== About this task ==
Retype the passage on Styrofoam-eating larvae, starting with "Styrofoam Eating Larvae…" and going on through "to their system.".

== Quoted passage ==
Styrofoam Eating Larvae…

The Darkling Beetle, which is in the form of a 2-inch worm, is capable of eating and digesting Styrofoam. Although their diet mainly consists of wheat bran, they have managed to gain weight and not expire after the consumption of this inorganic substance. If scientists can understand what is behind this ability, it could aid in solving the problem of what to do with the excess Styrofoam being produced. When given antibiotics the larvae were unable to consume more of the substance. This led scientists to believe that the antibiotics were destroying a particular microbe in their digestive system that was responsible for digesting Styrofoam. Studies in Australia with the mealworm found similar results. These worms were able to consume the Styrofoam packing peanuts without it doing any harm to their system.

== Collected data ==
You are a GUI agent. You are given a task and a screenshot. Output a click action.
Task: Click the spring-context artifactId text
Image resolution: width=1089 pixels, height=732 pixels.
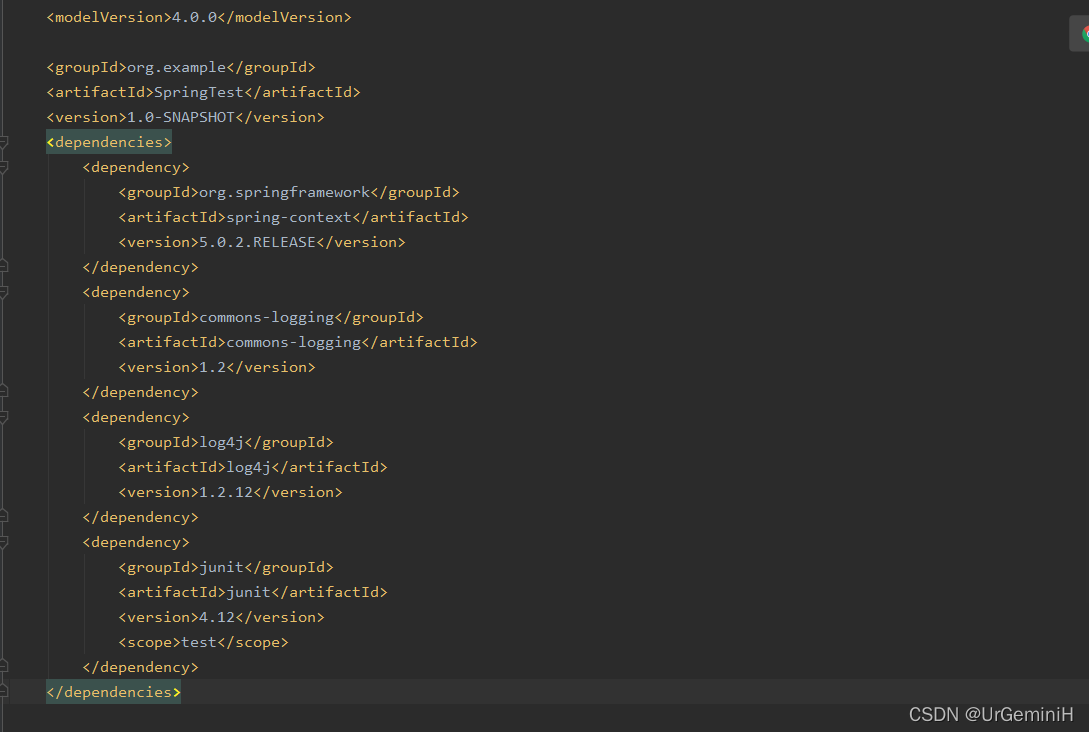click(x=287, y=216)
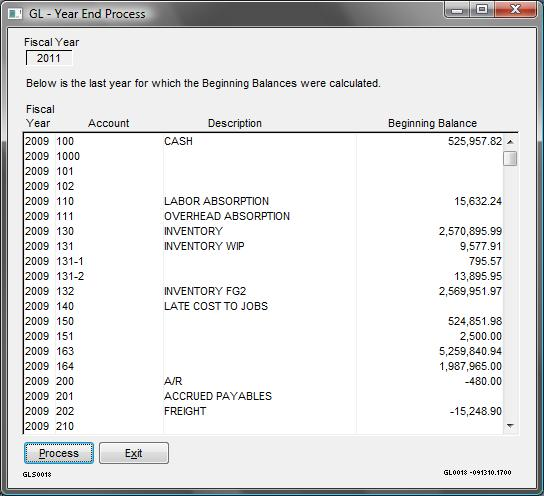Select the OVERHEAD ABSORPTION row
The height and width of the screenshot is (496, 544).
click(x=263, y=216)
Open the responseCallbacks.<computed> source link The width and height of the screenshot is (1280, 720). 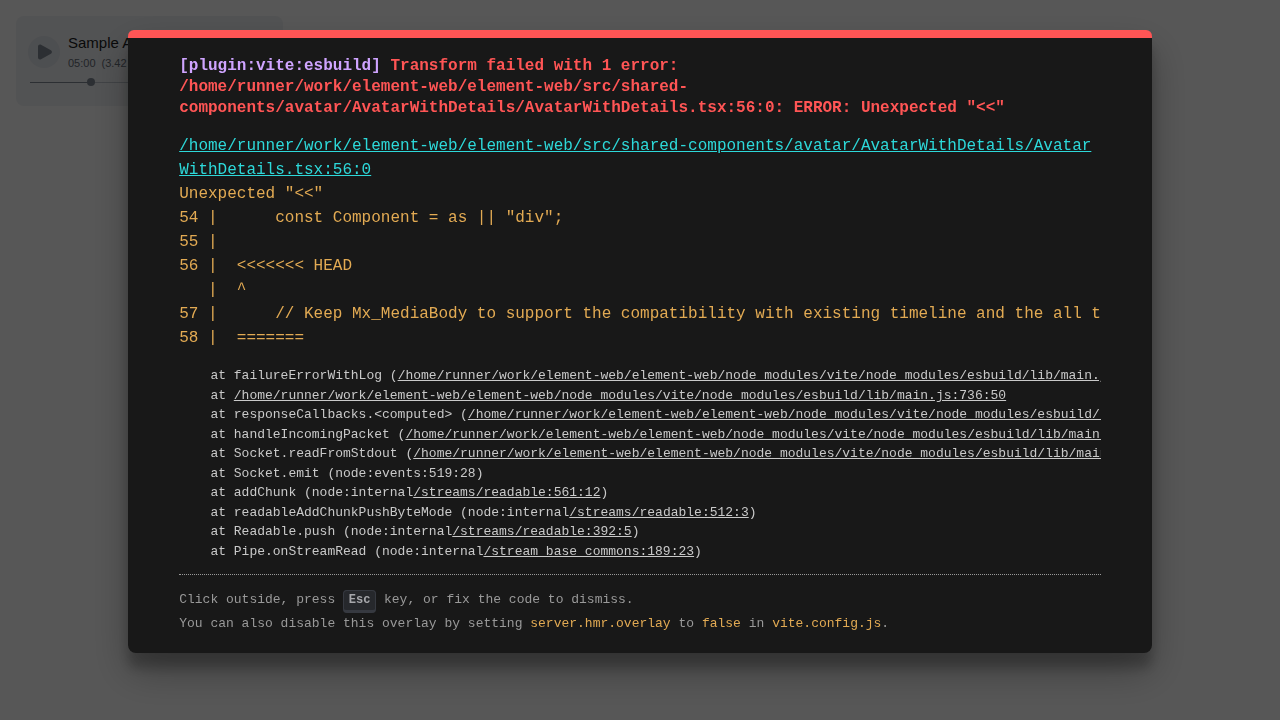(x=783, y=415)
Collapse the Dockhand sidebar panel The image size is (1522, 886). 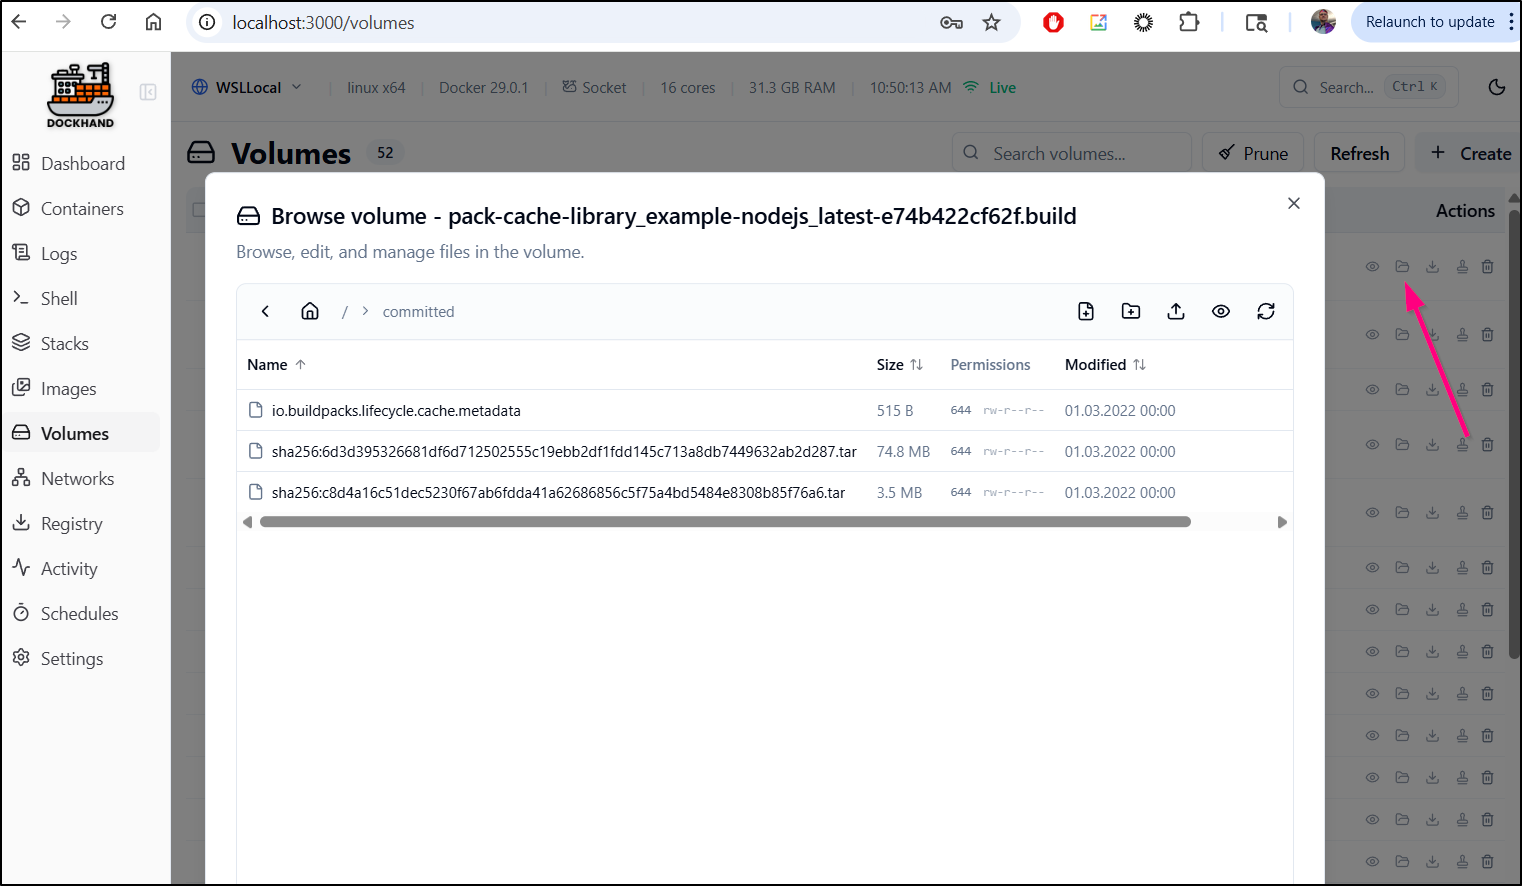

== Task response ==
Styrofoam Eating Larvae…

The Darkling Beetle, which is in the form of a 2-inch worm, is capable of eating and digesting Styrofoam. Although their diet mainly consists of wheat bran, they have managed to gain weight and not expire after the consumption of this inorganic substance. If scientists can understand what is behind this ability, it could aid in solving the problem of what to do with the excess Styrofoam being produced. When given antibiotics the larvae were unable to consume more of the substance. This led scientists to believe that the antibiotics were destroying a particular microbe in their digestive system that was responsible for digesting Styrofoam. Studies in Australia with the mealworm found similar results. These worms were able to consume the Styrofoam packing peanuts without it doing any harm to their system.